Effect of oxidation on Ca 2+-ATPase activity and membrane lipids in lens epithelial microsomes

Abstract

Membrane oxidation may contribute to cataractogenesis. In our pursuit to understand the etiology of cataracts, we assessed the effect of membrane oxidation products on the activity of the lens epithelium calcium pump. Microsome preparations from bovine lens epithelium were oxidized to varying degrees with a ferrous and ferric ascorbate system to generate hydrogen peroxide and superoxide. Ca 2+-ATPase activity was measured using a colorometric assay. Lipid oxidation was quantified by infrared spectroscopy.
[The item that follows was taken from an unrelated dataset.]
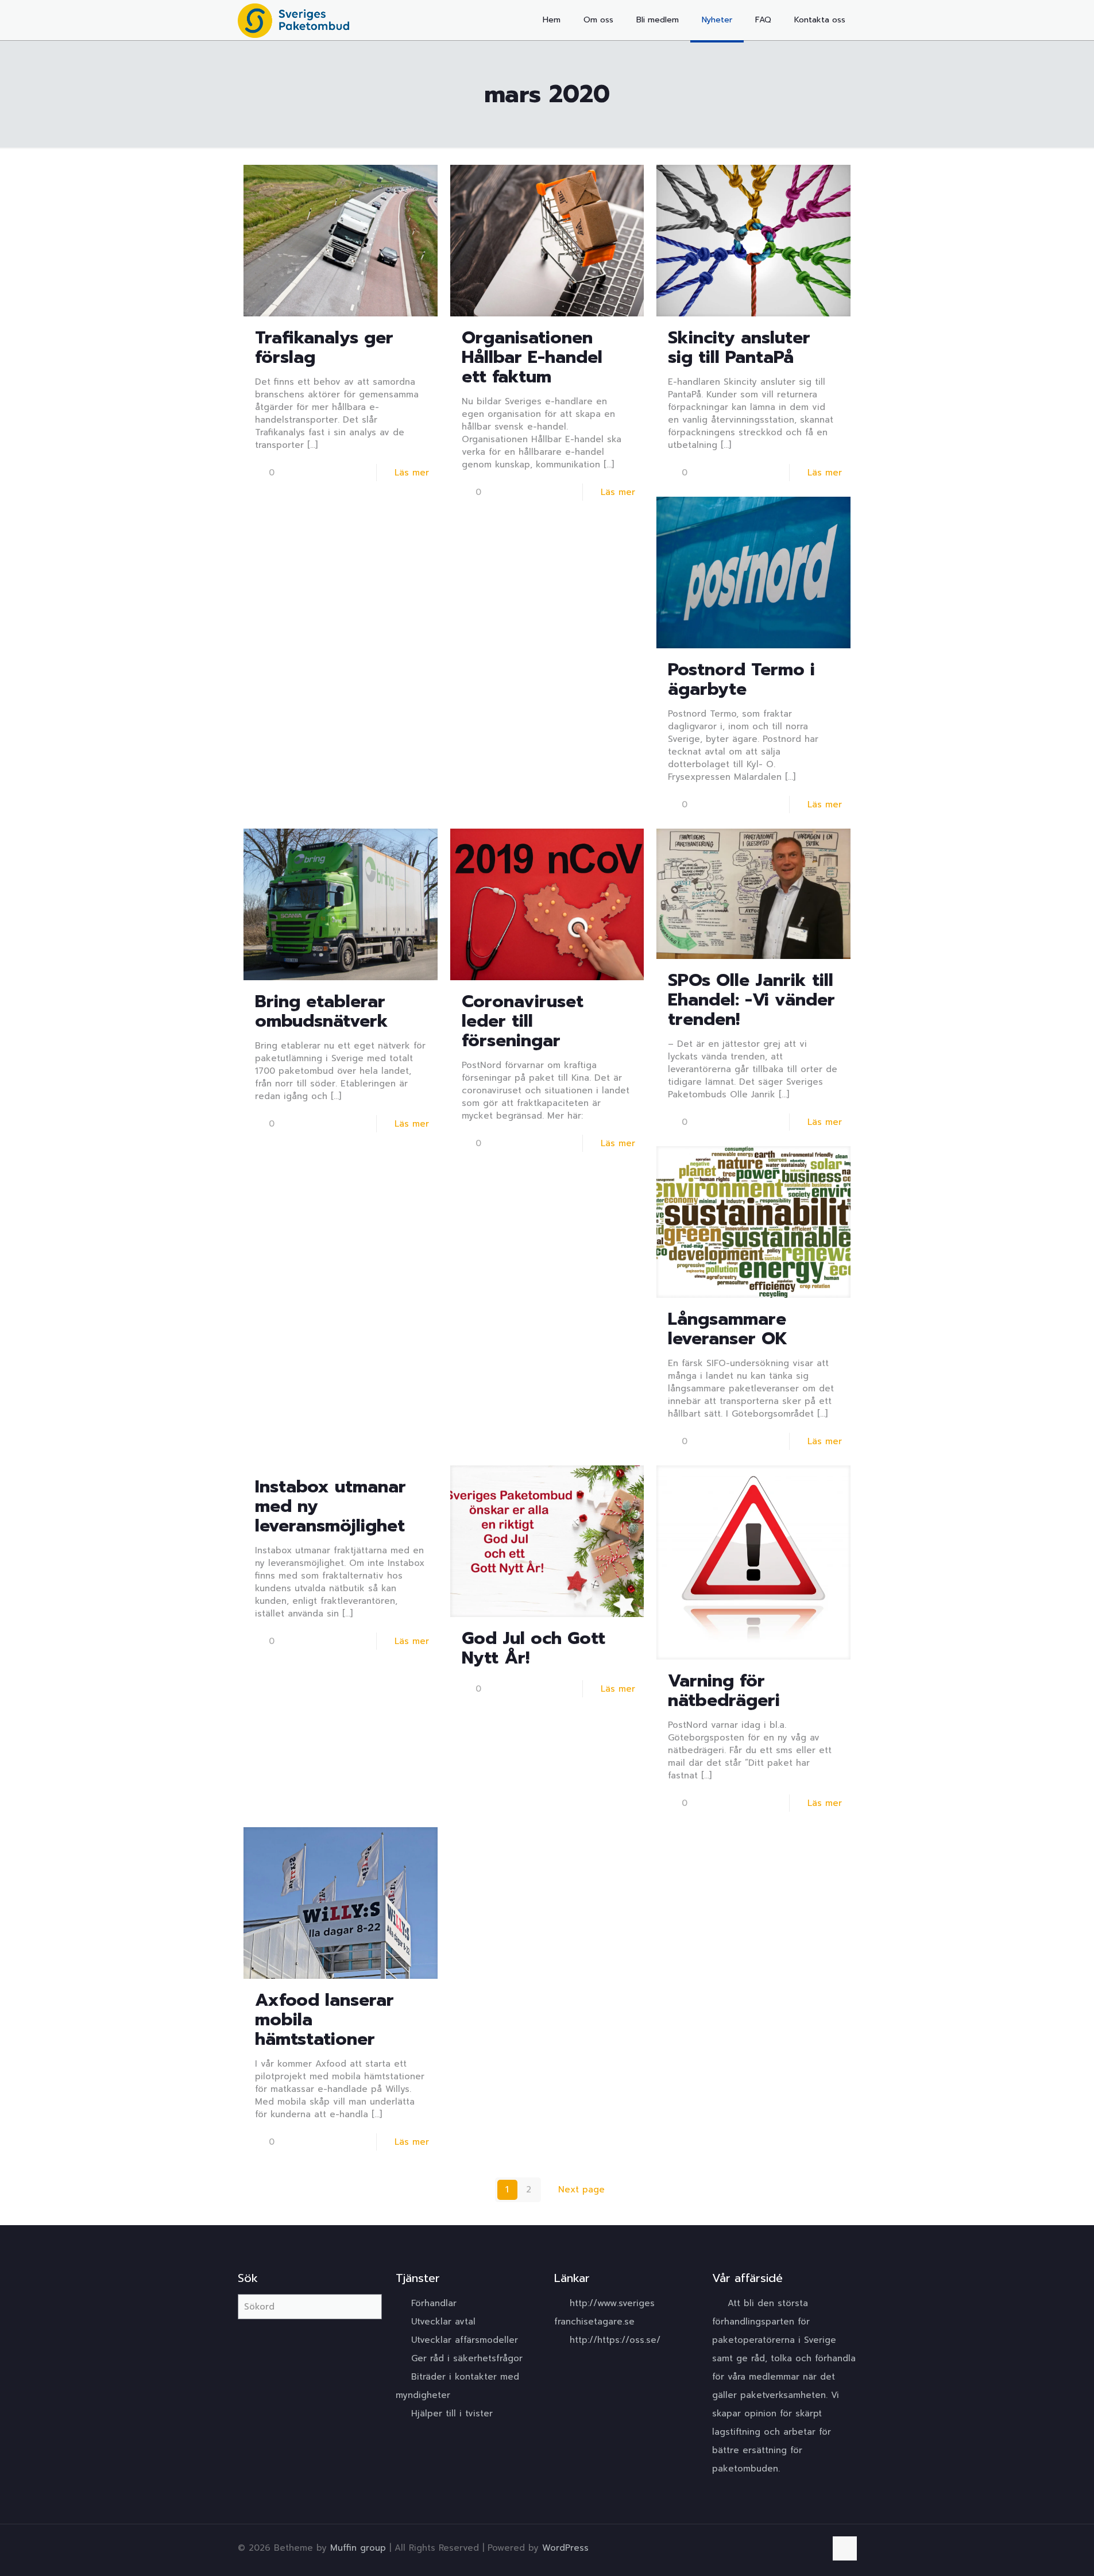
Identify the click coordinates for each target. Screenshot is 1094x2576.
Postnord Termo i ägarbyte (741, 679)
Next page (581, 2189)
Ca 2+-ATPase activity decreased as a function of ascorbate concentration between 0 and 200 μM. The level of Ca 2+-ATPase inhibition was correlated to both the level of lipid oxidation and the degree of lipid hydrocarbon chain order. At 25°C when lipids are more ordered, the Ca 2+-ATPase activity was similar to that observed in the oxidized system measured at 37°C. Glutathione, mercaptoethanol, and iodoacetate were able to reverse the oxidative inhibition of the calcium pump, suggesting that the ascorbate/iron oxidant directly oxidized the protein sulfhydryl moieties. To further probe the mechanism of Ca 2+-ATPase inhibition, hydrogen peroxide was used to oxidize muscle sarcoplasmic reticulum Ca 2+-ATPase reconstituted in its native lipid vesicles, egg phosphatidylcholine, and dihydrosphingomyelin, with saturated hydrocarbon chains. In these systems, oxidation inhibited the Ca 2+-ATPase pump by 60–80%. There was no statistical difference between the level of oxidative inhibition and the percentage of dihydrosphingomyelin. Because dihydrosphingomyelin cannot be oxidized, whereas egg phosphatidylcholine (PC) can, and because the percentage of inhibition was the same for reconstituted systems using either lipid, the mechanism of inhibition is likely not via a secondary process involving oxidation-induced lipid structural changes or products of lipid oxidation.